In an interview, she said that it was one episode in particular that prompted her to embark on her battle. One day she saw a young Afghan patient crawling on his hands and feet. He acted as if it was normal for a human being to crawl like that, in the slime and mud. Unfortunately, in fact, the population saw the sick with contempt. Some of them were even pushed into the desert so that the wild animals would eliminate them.

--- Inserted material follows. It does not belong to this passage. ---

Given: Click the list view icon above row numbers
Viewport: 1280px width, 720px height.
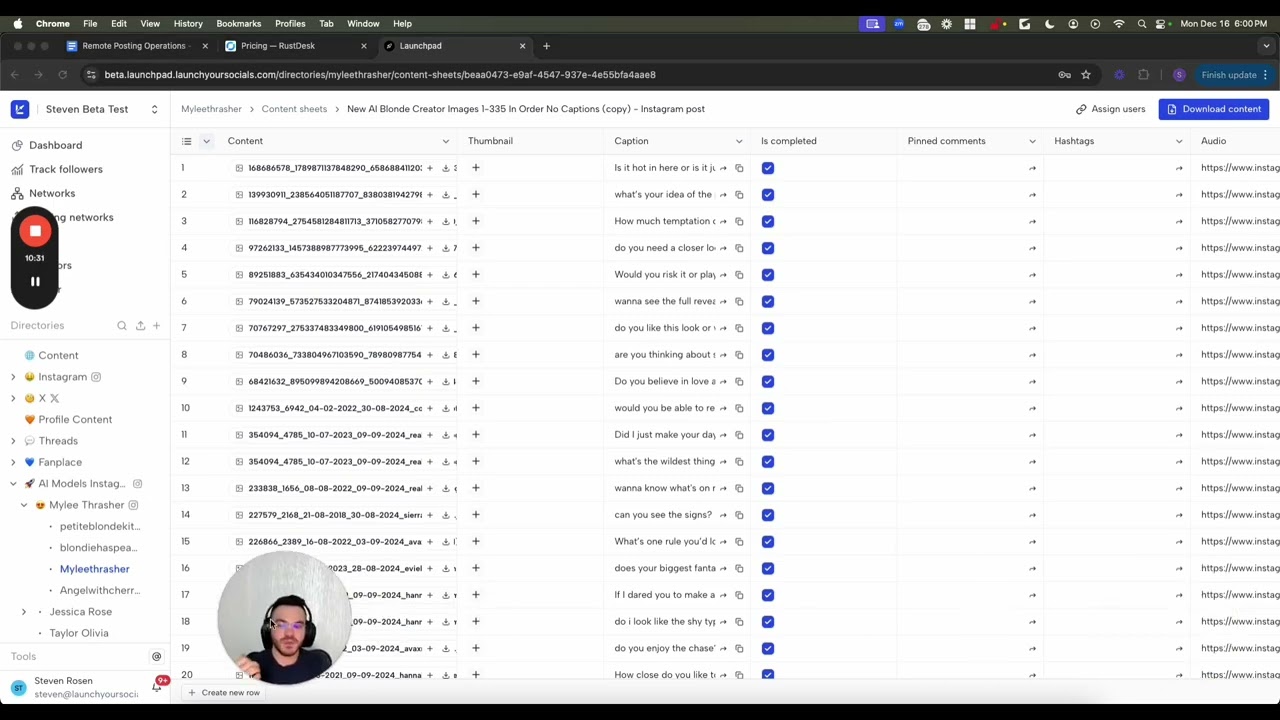Looking at the screenshot, I should 186,141.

Driven by a desire to change things, Ruth decided to found the Marie Adelaide Centre in Karachi. At first it only treated the leprosy sufferers, but then it started tuberculosis prevention programmes. Thus, patients began to arrive from all over Pakistan and even Afghanistan. She was nicknamed the ‘Mother Teresa of Pakistan‘ because of her activity and the features on her face that reminded many of the saint of Calcutta.

State Funerals for Ruth Pfau

Thanks to her determination and her studies in medicine, Ruth Pfau has coordinated the activities of hundreds of hospitals throughout Pakistan. In particular, she has trained new doctors and obtained donations from all over the world. But she has also taken care of social aspects related to the recovery of healed people.

In 1979 she was appointed Councillor of the Ministry of Health and Social Welfare and in 1988 she obtained Pakistani nationality. After her death in Karachi on August 10, 2017, she was honoured with the celebration of the state funeral. This is important as she was the first woman ever in the history of Pakistan.